Saved entries
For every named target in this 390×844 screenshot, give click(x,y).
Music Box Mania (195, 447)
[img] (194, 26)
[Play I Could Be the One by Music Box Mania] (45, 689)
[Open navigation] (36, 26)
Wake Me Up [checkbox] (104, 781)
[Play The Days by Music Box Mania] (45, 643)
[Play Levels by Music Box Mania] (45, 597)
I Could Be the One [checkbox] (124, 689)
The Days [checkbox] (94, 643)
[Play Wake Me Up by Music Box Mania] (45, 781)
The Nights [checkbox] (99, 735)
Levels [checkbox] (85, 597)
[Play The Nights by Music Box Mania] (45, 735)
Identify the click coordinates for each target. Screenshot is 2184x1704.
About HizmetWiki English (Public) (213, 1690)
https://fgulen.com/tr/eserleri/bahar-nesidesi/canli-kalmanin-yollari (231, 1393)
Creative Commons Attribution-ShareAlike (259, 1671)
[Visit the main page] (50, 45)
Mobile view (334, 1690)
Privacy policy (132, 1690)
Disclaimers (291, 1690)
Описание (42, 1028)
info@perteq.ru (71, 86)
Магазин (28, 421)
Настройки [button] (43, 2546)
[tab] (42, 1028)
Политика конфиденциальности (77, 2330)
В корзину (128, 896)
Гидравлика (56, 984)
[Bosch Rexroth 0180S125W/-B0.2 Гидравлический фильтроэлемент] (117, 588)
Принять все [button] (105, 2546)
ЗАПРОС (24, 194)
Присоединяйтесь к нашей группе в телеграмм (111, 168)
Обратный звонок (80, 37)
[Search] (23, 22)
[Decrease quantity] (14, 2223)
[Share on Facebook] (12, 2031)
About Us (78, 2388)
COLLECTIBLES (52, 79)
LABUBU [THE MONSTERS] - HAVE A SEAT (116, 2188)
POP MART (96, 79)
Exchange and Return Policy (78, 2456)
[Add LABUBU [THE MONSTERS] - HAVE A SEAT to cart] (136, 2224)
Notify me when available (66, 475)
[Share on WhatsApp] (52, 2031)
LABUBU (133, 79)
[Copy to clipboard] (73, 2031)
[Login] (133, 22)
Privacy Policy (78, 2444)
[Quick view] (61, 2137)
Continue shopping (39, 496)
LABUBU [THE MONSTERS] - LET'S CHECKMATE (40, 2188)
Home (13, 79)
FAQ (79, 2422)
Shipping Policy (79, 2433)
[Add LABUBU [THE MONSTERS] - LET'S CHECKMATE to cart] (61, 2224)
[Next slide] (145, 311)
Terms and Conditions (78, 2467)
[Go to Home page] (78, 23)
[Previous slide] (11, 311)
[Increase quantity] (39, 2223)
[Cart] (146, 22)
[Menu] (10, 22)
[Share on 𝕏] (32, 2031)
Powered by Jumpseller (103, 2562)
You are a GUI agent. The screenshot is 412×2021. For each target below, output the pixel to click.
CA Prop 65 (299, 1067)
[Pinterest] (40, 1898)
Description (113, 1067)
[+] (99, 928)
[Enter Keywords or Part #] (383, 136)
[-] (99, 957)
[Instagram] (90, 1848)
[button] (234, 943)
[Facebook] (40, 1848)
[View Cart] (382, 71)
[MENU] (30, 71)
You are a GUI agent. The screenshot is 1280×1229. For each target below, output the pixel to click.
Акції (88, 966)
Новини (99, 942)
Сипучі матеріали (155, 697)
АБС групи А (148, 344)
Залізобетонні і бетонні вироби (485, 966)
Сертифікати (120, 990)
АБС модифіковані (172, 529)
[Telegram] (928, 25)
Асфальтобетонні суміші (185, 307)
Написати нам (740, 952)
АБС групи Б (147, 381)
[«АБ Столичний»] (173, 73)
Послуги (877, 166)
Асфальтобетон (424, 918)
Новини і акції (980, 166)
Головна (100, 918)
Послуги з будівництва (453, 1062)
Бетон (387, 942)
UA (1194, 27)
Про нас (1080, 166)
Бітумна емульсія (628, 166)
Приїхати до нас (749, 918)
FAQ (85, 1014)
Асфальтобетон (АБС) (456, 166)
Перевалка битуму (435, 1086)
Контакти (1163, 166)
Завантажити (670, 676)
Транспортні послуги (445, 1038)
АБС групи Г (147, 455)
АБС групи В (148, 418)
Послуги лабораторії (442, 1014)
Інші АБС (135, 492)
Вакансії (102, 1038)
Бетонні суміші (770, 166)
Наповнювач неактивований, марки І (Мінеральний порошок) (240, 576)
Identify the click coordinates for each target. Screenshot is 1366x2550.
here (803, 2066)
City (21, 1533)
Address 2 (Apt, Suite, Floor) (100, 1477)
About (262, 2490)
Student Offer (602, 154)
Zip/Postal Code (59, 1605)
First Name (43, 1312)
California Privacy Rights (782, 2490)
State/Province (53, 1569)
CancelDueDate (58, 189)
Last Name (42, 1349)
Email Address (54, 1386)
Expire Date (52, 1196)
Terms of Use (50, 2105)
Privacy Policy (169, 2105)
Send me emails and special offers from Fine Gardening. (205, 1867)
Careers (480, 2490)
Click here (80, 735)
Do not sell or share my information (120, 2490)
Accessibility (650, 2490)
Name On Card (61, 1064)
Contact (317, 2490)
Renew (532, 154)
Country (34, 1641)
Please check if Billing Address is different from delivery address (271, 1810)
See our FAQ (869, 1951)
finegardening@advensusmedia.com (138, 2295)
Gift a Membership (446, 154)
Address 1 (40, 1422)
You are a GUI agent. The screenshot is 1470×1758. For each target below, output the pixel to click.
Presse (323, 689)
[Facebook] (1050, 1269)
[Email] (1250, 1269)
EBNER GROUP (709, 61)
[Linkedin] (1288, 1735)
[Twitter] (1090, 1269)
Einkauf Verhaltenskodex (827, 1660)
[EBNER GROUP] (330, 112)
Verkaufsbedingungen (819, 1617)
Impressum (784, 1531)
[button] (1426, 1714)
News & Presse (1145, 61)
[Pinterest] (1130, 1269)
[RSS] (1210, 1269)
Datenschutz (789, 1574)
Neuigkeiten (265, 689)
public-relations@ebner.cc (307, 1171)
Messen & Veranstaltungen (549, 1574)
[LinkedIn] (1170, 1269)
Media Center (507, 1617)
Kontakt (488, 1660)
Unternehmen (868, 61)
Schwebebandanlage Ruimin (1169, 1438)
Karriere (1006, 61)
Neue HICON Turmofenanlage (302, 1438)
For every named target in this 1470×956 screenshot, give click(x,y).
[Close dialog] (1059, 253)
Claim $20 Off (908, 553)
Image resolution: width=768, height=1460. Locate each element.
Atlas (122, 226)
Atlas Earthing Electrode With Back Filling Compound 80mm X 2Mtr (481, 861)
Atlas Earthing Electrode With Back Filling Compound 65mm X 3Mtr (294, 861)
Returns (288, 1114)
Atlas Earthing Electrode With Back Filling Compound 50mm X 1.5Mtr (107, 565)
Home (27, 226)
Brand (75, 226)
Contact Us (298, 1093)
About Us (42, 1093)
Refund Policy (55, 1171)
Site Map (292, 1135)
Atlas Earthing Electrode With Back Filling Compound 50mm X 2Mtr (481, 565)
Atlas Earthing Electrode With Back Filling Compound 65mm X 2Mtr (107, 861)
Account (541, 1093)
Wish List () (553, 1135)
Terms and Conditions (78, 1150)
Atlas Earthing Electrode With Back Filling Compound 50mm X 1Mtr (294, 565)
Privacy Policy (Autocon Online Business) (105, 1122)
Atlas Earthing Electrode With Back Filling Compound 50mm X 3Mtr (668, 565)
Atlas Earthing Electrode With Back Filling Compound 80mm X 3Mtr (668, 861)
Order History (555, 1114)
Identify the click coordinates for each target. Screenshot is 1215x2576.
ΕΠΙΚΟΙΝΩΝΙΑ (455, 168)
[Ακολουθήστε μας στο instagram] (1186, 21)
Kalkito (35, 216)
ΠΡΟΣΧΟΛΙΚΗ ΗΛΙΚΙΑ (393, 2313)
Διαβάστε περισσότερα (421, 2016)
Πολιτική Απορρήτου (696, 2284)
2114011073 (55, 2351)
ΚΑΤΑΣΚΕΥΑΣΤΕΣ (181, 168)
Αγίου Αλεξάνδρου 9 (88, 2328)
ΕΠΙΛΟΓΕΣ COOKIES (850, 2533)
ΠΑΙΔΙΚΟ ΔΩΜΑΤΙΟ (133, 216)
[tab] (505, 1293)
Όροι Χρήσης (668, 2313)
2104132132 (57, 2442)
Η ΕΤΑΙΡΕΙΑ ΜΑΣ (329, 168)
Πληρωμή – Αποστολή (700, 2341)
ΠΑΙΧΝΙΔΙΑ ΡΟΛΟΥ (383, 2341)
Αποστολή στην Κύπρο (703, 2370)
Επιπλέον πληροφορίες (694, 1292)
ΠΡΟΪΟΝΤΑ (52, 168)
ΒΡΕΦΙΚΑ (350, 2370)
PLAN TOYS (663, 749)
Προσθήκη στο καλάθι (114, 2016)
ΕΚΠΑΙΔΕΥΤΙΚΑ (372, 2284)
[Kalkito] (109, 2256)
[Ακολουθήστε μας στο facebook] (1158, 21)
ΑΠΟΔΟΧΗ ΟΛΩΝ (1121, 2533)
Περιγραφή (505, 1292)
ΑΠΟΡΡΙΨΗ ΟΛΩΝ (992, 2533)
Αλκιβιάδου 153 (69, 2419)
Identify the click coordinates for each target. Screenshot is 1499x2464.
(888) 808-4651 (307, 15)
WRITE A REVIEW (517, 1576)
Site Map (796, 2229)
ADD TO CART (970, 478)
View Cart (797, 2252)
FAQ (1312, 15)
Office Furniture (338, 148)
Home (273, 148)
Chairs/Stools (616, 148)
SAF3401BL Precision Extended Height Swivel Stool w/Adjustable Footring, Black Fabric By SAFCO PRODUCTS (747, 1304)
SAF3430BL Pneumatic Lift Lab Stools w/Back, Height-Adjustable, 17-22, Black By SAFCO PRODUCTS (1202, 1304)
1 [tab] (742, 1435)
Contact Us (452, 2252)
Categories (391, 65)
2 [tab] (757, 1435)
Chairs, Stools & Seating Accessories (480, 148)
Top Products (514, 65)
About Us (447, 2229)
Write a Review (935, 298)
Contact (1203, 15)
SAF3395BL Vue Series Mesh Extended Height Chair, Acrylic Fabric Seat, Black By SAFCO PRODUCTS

## Action item
Beginning at the line above that contains "POP MART (96, 79)", return each line exactly through the line that contains "[Add LABUBU [THE MONSTERS] - LET'S", and no others.

## Answer space
POP MART (96, 79)
Exchange and Return Policy (78, 2456)
[Add LABUBU [THE MONSTERS] - HAVE A SEAT to cart] (136, 2224)
Notify me when available (66, 475)
[Share on WhatsApp] (52, 2031)
LABUBU (133, 79)
[Copy to clipboard] (73, 2031)
[Login] (133, 22)
Privacy Policy (78, 2444)
[Quick view] (61, 2137)
Continue shopping (39, 496)
LABUBU [THE MONSTERS] - LET'S CHECKMATE (40, 2188)
Home (13, 79)
FAQ (79, 2422)
Shipping Policy (79, 2433)
[Add LABUBU [THE MONSTERS] - LET'S CHECKMATE to cart] (61, 2224)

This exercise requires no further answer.